Homebrew

Homebrew: Rust Revolution and Shell Completions

A major milestone for Homebrew with the introduction of brew-rs, an experimental Rust frontend for common commands, alongside new shell completion generation for casks. Nine pull requests merged including significant infrastructure improvements, test additions, and the usual housekeeping that keeps the project running smoothly.

Duration: PT4M7S

https://podlog.io/listen/homebrew-5ef2079f/episode/homebrew-rust-revolution-and-shell-completions-6d5204fa

Transcript

Hey there, fantastic developers! Welcome back to another episode of Homebrew, your daily dose of what's brewing in the world's favorite package manager. I'm your host, and wow, do we have an exciting episode for you today - March 23rd, 2026.

You know that feeling when you're working on something ambitious and it finally starts coming together? That's exactly what happened yesterday in the Homebrew repository, and I am genuinely excited to dive into this with you.

Let's start with the absolute showstopper - Mike McQuaid has introduced brew-rs, and folks, this is huge. This is an experimental Rust frontend for some of our most commonly used commands like search, info, list, and the essential installation commands. Now, before you panic thinking "oh no, they're rewriting everything in Rust," take a breath. This is beautifully designed to be low-risk and high-reward.

Here's the brilliant part - it's tightly gated and only kicks in on supported installations when specific environment variables are set. Mike's team added over 1,500 lines of code across 28 files, but they're being incredibly smart about this. They're not trying to reimplement the entire FormulaInstaller in Rust on day one. Instead, they're focusing on those startup costs that we all feel when running common API-backed commands. It's like having a sports car for your daily commute while keeping your trusty truck for the heavy lifting.

But that's not the only completion-related news! mvanhorn delivered something really cool - a new DSL artifact for casks that can generate shell completions from executables. This is one of those features that makes your day-to-day development life just a little bit smoother. They added 456 lines and touched 8 files, creating a whole new artifact system that can automatically set up your shell completions. It's the kind of thoughtful developer experience improvement that shows how much the Homebrew team cares about the little details.

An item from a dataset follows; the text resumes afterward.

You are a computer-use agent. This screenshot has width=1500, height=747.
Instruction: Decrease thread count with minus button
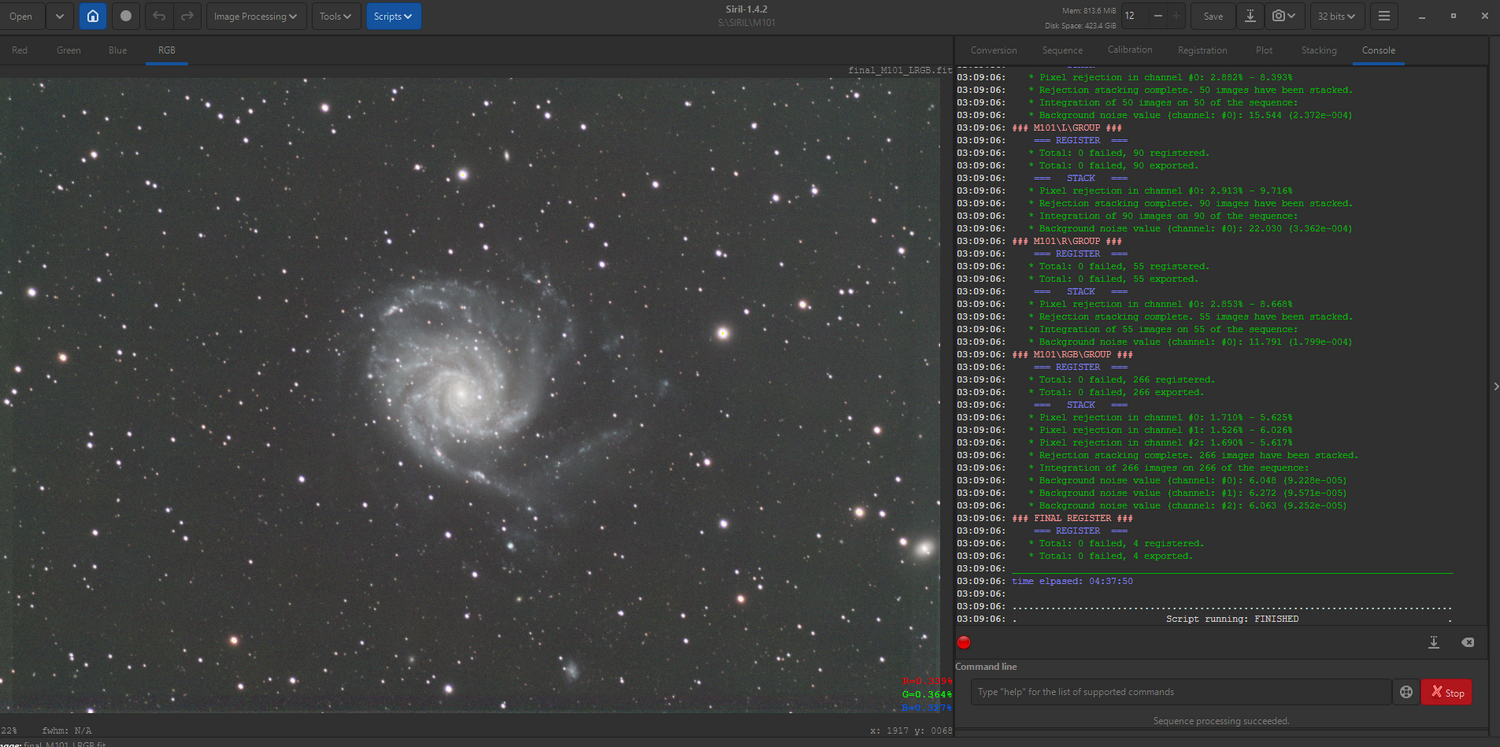(1157, 16)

Now, let's talk about the testing improvements because this is where I get really excited about code quality. cho-m added Linux-only GCC dependency tests, which might sound mundane, but these are exactly the kinds of tests that prevent those "works on my machine" moments. They also added formula auditing to reject claude-agent-sdk, showing how the team is staying on top of security and quality concerns.

issyl0 made a seemingly small but actually quite meaningful change to the bundle remover - removing description comments. Sometimes the best code improvements are about what you take away, not what you add. Clean code is happy code, and your future self will thank you for these kinds of refactoring efforts.

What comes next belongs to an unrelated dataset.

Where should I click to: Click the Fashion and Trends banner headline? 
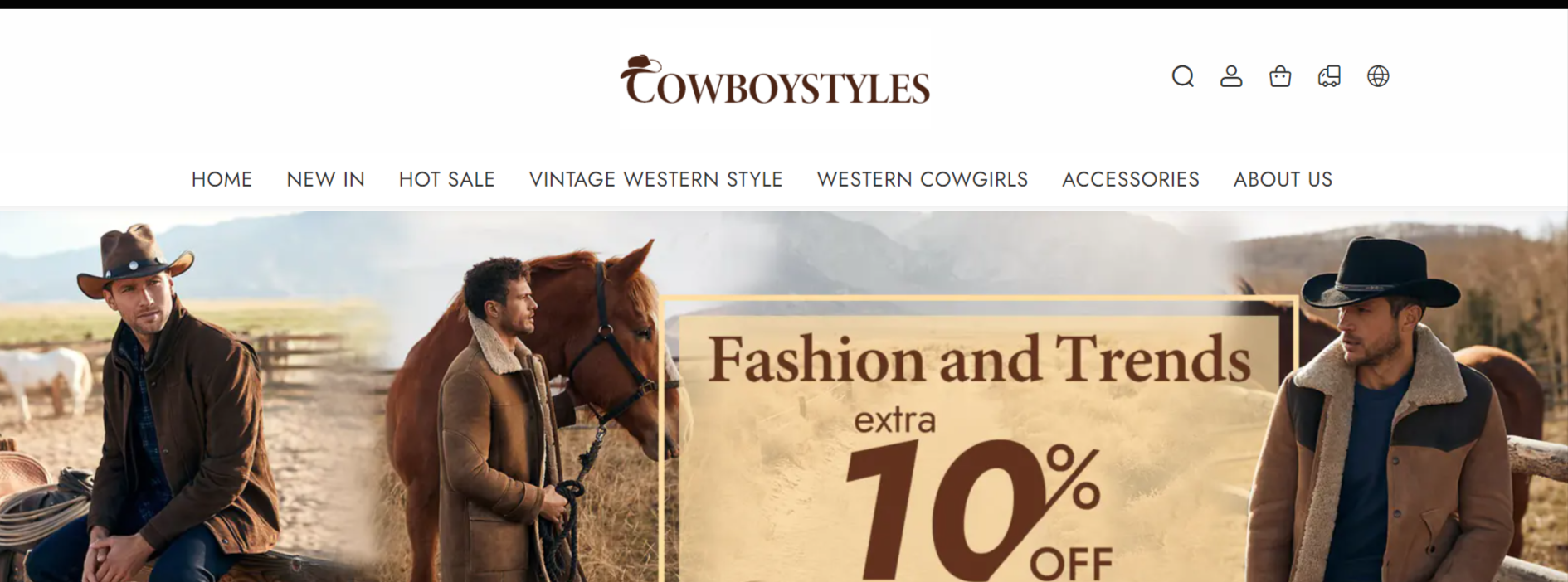pos(979,359)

We also saw Mike working on cache handling improvements for AI sandboxes, which is fascinating because it shows how Homebrew is adapting to new development environments. When your cache isn't writable, the system now automatically falls back to using the current directory's tmp folder. It's problem-solving in real time.

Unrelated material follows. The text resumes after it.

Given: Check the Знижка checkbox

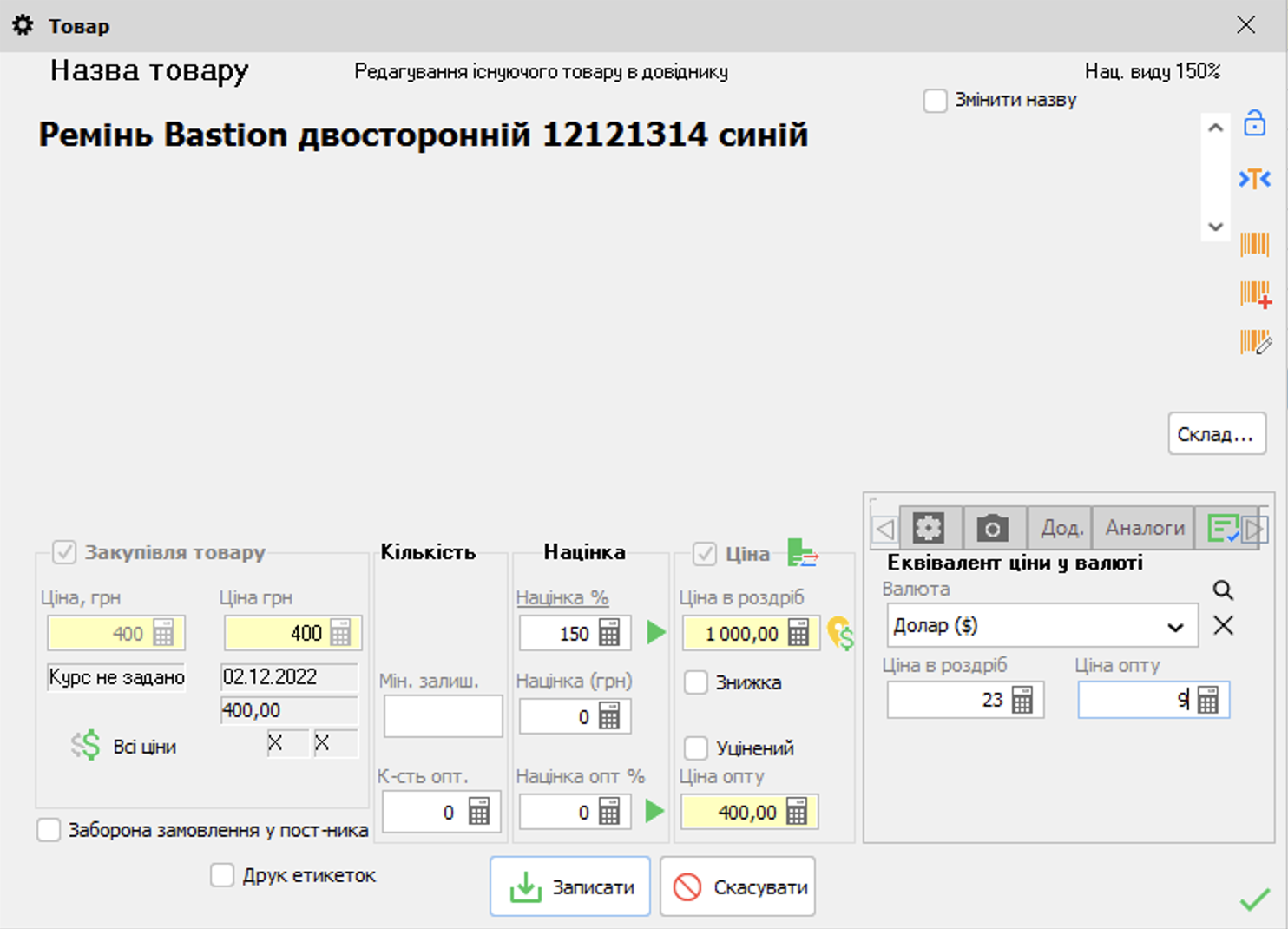Looking at the screenshot, I should pos(696,683).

And I have to give a shoutout to yangsong97 for fixing doubled words in comments and docs. Yes, it's only 4 lines changed across 4 files, but attention to detail like this is what separates good projects from great ones. Clean documentation means better developer experience for everyone.

Today's Focus: If you're working on any CLI tools, take inspiration from what the Homebrew team is doing here. They're showing us how to introduce major performance improvements without breaking existing workflows. The key is gradual rollouts, feature flags, and keeping the user experience stable while you innovate underneath.

And remember, whether you're fixing typos or building Rust frontends, every contribution matters. The Homebrew team merged 9 pull requests yesterday, and each one made the project better for millions of developers worldwide.

That's a wrap on today's episode! Keep coding, keep contributing, and I'll see you tomorrow for another exciting dive into what's brewing. Until then, happy developing!